A proposal dated Jan. 10, 2012, stated that Independence Oil would complete the natural gas conversions at Best Western, Sleep Inn, La Quinta Inn, Super 8, Country Inn and Suites and Hampton Inn. The proposal for Best Western stated that the conversion would include service to a Jandy pool heater.
The proposal said Independence Oil would "pressure test all equipment to ensure a leak-free system," "replace each appliance that cannot be converted with new equipment that is equipped for natural gas," "guarantee that the existing pipe will be adequate for a natural gas system" and "require that all existing equipment must be in proper working order prior to our conversion work."

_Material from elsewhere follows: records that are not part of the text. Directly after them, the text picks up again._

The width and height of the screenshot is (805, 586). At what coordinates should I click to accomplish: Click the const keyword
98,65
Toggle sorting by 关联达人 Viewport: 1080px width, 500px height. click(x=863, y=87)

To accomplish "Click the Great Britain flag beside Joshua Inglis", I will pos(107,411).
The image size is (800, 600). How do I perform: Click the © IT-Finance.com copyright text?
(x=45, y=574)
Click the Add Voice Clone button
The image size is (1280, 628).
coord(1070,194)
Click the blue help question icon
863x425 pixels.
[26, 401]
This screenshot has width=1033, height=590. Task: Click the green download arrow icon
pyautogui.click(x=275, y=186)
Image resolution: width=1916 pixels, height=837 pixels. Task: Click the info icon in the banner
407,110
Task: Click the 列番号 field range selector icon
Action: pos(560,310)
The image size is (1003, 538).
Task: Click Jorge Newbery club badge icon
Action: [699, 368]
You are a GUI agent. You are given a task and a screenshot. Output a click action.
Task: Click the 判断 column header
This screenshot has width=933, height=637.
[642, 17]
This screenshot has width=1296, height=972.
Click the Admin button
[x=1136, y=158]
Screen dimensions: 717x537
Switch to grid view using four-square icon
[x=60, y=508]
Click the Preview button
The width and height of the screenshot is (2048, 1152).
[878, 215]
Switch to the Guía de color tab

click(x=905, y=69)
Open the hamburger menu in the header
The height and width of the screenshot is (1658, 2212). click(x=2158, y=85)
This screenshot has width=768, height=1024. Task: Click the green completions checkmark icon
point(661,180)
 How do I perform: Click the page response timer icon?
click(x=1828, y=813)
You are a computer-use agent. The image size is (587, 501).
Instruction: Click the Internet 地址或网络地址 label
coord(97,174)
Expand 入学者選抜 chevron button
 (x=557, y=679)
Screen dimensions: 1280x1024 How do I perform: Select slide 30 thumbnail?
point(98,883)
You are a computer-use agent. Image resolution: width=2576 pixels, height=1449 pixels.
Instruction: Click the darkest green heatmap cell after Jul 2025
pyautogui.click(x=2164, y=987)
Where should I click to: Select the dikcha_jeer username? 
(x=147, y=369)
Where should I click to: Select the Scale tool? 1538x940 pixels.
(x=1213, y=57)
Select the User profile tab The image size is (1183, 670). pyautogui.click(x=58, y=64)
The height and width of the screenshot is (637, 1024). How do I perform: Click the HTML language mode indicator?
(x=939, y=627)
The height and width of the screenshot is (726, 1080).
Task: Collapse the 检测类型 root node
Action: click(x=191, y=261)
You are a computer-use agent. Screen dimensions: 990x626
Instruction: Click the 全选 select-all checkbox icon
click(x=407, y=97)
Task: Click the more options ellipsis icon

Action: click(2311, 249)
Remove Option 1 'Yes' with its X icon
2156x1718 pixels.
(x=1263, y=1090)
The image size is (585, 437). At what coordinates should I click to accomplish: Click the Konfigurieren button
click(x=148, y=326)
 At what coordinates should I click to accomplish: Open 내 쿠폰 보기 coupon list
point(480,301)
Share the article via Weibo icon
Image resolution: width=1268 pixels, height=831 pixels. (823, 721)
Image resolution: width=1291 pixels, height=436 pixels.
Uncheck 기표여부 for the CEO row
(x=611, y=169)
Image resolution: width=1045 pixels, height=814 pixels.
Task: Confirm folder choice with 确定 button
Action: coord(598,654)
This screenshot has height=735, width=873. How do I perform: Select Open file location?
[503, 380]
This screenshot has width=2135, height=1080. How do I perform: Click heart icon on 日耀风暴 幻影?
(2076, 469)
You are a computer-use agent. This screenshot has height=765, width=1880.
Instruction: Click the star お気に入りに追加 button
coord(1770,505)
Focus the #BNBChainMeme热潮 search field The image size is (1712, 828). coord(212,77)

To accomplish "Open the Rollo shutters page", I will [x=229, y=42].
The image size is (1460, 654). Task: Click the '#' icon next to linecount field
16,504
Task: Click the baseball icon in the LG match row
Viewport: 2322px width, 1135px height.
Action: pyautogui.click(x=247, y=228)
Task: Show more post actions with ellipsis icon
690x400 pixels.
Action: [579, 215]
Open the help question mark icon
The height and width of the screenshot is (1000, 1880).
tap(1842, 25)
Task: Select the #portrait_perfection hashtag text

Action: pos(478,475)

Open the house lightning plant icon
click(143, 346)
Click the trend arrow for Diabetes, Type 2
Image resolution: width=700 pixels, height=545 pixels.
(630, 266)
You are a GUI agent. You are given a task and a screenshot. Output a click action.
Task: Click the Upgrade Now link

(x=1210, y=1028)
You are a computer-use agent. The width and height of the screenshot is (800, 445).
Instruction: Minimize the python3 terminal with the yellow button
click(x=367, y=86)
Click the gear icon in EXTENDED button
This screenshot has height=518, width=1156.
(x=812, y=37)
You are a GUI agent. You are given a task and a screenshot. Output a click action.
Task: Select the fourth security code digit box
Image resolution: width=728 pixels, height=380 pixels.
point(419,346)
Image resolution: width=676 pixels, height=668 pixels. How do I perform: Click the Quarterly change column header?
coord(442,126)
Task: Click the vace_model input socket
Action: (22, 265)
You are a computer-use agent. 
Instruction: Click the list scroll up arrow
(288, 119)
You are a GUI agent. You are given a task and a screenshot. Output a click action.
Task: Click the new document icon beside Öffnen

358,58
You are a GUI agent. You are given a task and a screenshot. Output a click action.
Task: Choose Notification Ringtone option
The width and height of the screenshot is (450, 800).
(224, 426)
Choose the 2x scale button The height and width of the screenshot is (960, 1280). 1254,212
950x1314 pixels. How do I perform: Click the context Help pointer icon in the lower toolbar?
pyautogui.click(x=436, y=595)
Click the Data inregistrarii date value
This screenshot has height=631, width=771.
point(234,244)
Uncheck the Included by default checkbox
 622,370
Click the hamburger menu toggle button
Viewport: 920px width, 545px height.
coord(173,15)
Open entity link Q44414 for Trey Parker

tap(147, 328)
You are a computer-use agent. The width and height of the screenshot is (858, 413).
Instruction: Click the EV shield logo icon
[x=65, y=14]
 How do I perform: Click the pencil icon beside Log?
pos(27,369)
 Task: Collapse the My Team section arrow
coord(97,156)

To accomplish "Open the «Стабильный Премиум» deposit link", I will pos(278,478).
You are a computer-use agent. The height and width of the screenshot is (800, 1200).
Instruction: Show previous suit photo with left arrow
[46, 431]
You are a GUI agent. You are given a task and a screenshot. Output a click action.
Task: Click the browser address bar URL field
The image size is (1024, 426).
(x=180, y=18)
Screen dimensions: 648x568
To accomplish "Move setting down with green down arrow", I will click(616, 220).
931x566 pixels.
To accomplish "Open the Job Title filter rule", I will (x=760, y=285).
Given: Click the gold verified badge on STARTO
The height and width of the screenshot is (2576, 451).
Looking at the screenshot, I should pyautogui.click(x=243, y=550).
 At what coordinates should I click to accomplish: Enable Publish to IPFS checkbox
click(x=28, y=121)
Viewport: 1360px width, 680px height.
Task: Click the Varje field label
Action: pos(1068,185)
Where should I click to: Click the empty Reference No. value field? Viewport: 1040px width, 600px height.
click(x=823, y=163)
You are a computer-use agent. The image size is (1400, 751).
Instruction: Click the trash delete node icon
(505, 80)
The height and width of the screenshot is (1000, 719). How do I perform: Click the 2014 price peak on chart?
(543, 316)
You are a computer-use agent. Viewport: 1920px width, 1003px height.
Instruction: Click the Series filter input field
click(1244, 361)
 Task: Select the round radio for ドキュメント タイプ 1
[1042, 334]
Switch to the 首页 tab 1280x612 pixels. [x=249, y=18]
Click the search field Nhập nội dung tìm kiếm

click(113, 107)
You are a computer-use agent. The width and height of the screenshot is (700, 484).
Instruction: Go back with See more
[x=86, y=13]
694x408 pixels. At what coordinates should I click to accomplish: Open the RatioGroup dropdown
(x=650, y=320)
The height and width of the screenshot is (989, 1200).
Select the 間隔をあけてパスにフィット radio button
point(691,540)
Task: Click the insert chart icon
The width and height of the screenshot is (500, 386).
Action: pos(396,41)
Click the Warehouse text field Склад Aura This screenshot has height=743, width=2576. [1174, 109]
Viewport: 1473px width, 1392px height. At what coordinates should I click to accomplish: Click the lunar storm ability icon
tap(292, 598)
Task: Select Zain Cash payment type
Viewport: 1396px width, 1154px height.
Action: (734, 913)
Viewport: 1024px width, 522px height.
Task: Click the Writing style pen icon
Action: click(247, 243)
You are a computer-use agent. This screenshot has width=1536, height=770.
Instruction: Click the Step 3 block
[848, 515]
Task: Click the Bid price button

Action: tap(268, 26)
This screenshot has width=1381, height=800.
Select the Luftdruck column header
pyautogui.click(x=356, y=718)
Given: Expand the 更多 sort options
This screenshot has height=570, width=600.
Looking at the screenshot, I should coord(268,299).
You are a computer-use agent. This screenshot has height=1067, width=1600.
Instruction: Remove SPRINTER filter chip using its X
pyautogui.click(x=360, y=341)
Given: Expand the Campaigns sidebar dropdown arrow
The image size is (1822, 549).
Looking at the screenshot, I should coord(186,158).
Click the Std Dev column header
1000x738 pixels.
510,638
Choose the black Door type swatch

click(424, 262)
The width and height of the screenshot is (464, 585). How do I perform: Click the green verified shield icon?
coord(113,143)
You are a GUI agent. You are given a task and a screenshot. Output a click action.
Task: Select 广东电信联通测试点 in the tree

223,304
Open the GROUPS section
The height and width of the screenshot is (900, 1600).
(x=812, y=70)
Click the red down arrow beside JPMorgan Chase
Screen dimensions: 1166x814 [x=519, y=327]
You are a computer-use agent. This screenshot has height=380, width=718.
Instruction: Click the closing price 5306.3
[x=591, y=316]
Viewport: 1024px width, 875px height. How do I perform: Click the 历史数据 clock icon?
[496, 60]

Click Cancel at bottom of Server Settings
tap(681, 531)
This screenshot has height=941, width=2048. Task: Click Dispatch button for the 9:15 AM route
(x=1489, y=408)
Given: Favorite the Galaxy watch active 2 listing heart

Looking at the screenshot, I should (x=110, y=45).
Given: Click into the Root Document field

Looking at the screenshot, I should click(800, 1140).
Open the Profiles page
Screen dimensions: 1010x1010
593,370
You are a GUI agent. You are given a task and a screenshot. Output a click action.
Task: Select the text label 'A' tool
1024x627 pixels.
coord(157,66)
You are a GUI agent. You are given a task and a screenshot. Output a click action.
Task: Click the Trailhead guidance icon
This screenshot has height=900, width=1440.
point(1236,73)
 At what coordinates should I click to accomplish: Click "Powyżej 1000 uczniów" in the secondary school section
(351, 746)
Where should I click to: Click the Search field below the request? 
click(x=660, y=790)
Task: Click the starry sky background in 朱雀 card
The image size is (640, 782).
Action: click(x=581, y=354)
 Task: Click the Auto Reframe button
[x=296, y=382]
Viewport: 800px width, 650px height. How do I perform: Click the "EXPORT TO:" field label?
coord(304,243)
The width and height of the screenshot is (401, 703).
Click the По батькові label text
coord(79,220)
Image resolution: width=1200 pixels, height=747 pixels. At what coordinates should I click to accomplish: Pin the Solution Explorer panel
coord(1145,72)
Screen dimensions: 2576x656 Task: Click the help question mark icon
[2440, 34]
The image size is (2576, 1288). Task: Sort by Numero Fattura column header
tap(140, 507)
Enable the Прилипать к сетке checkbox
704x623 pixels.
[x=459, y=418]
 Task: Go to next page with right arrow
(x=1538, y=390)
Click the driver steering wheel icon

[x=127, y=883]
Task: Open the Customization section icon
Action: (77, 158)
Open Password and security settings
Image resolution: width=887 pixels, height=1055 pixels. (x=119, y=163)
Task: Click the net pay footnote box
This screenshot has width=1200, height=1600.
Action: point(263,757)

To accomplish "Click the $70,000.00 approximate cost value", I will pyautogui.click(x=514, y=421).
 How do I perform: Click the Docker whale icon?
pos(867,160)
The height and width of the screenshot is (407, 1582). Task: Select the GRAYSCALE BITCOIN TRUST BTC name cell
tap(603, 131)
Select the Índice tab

The Watauga Democrat does not know if Independence Oil is among the contractors that could face potential actions by the State Board of Examiners.
A woman who answered the phone at the company's Independence, Va., office said that J. Randall Eller -- who was listed as president of Independence Oil by in a March 25 annual report to the N.C. secretary of state -- no longer works there. She declined to provide the name of the current president or anyone who could respond to questions about the Best Western investigation.
A representative at the company's West Jefferson office took a message, but the Watauga Democrat did not receive a return call as of presstime Thursday. Any responses to questions for Independence Oil will be published in a future article.
The Boone Police Department has not yet concluded its investigation of the incident.
"We are still actively working on interviewing every employee, many of the guests and others involved," Boone Police Investigations Commander Andy Le Beau said Sept. 10.
CORRECTION: A previous version of this story incorrectly stated that the State Board of Examiners would present information on unlicensed contractors in its Best Western hotel investigation to the district attorney. The State Board of Examiners has its own attorney that prosecutes such cases, which typically takes place in Wake County, Dawson said.